Despite the potential implications of these findings, this study was not without drawbacks. A possibly important way in which our task differed from those of the related studies we examined was in the two-alternative forced choice recognition response format. Participants had to search for the correct response from among six exhibited in the answer key, but the ultimate decision was between two displayed answers. Kang and Pashler’s (2012) participants instead studied paintings that were already correctly paired with the artist’s name, and then they were tested by seeing paintings with three artists’ names to choose from beneath (3AFC); similarly, Carpenter and Mueller’s (2013, Exps. 1, 2, and 4) participants heard the correct pronunciation for French words initially, then were tested using a 3AFC auditory test. Other research had required participants to guess at category memberships during initial learning and to generate one of three categories unaided during testing and transfer (Carvalho & Goldstone, 2014a, 2014b). Still others had directly paired stimuli and category memberships during learning, then had used as many as 13 forced choice alternatives during testing (e.g., Birnbaum et al., 2013; Kornell & Bjork, 2008; Zulkiply & Burt, 2013; Zulkiply et al., 2012). The reduced complexity of recognition demanded by our task may have led to relatively superficial learning and performance.

Another drawback to our design was that the length of the test delay (during the interpolated letter series task) was relatively brief—less than 12 min. This is worth noting because the benefits to memory of temporal spacing are typically attenuated with shorter retention intervals (Cepeda et al., 2006); thus, our findings might have been different—likely offering an advantage to those in the AI condition—had the test delay been longer. Moreover, a longer test delay would better simulate a real-world learning situation. Due to these drawbacks, and the specificity of our manipulation and key variables, including the levels of within- and between-category discriminability, we acknowledge that our findings may best generalize to other tasks of active, rule-based induction in which the number of response choices is limited.

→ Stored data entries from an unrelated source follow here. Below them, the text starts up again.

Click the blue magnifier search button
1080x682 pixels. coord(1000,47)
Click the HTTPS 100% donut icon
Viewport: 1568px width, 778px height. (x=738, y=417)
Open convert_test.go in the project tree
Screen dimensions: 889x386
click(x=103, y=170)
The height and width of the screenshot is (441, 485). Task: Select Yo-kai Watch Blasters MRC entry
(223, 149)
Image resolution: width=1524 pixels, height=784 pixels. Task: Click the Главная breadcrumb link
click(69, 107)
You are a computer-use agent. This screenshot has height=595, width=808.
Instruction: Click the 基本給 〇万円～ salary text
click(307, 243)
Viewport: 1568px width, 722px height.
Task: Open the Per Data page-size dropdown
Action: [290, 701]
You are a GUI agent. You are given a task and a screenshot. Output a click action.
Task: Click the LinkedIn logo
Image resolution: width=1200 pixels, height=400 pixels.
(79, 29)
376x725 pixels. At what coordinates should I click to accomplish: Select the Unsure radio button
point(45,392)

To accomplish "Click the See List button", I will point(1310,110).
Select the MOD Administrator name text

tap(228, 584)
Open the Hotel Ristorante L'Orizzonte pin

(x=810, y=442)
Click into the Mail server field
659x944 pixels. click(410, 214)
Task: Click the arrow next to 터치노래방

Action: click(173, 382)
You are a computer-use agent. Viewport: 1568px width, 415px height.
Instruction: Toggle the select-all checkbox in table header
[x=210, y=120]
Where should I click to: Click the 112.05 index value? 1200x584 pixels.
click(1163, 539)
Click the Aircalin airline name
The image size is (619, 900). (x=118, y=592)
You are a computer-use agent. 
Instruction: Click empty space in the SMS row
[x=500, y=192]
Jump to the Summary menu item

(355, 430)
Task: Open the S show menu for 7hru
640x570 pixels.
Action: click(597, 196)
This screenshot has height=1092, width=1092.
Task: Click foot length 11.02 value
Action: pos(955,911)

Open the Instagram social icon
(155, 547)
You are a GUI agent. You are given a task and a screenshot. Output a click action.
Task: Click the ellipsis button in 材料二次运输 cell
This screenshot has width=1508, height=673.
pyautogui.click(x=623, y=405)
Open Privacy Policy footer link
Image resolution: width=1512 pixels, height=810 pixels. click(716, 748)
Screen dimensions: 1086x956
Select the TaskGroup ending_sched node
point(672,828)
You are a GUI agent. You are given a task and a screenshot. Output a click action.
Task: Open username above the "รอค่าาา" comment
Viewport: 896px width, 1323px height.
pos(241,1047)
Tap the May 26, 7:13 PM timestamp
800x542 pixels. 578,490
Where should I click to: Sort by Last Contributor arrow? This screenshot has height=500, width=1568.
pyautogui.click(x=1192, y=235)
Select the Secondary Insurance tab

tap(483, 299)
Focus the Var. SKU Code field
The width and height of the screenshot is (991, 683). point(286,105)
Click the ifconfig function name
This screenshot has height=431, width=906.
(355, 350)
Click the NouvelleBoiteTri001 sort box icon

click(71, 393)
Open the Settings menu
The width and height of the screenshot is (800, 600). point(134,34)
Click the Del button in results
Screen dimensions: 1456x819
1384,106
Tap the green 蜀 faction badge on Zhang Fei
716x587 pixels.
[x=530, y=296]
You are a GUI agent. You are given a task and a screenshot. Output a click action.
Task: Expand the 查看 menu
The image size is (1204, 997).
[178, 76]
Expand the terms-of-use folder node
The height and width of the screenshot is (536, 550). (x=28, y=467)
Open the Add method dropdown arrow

In summary, the results of this experiment suggest that interleaving may indeed be the enemy of induction, as Rothkopf purportedly claimed (Kornell & Bjork, 2008), or, at least that interleaved practice alone may be less than optimal for some forms of inductive category learning. The present study provided evidence that, for rule-based categorization involving disparate exemplars, even a relatively small amount of initial blocked practice may be sufficient to expedite induction of category memberships, and that interleaved practice, in the absence of blocked exposure, impedes learning. These data, although discrepant with some previous evidence, do not suggest that previous evidence for the advantage of interleaving is incorrect. Instead, these data suggest that the relative benefits of blocked and interleaved practice will vary with the nature of the inductive-learning task. Furthermore, they suggest that future research should contrast degrees of blocked and interleaved practice rather than focusing on all-interleaved versus all-blocked comparisons.